● Work instructions
Look through the listing below for the word "will" and copy every line where it occurs.

● Data extract

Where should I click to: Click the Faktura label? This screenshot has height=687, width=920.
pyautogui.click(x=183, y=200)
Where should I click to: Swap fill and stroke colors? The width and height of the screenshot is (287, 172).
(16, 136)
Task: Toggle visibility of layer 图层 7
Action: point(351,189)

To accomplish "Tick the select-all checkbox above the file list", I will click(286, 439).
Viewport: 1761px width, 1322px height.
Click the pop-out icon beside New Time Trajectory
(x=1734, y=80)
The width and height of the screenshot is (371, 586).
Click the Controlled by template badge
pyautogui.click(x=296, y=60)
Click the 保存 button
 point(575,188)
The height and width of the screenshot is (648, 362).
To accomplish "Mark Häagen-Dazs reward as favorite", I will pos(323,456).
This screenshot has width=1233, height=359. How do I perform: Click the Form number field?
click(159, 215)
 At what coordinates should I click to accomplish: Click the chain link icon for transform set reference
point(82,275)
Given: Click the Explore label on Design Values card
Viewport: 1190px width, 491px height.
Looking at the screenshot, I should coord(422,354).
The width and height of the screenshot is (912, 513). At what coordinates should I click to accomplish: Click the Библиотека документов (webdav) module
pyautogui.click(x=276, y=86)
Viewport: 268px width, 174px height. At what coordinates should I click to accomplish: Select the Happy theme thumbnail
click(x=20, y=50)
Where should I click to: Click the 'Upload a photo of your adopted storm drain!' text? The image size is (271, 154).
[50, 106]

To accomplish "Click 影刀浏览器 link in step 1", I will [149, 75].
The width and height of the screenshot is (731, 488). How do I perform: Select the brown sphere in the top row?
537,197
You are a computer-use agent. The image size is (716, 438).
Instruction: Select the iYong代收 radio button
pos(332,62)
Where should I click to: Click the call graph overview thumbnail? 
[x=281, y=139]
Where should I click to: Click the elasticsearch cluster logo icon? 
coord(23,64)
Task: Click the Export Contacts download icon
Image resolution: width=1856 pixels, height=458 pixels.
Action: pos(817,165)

● Response to this task
To accomplish "Tick the select-all checkbox above the file list", I will click(286, 439).
To accomplish "Mark Häagen-Dazs reward as favorite", I will pos(323,456).
To accomplish "Click 影刀浏览器 link in step 1", I will [149, 75].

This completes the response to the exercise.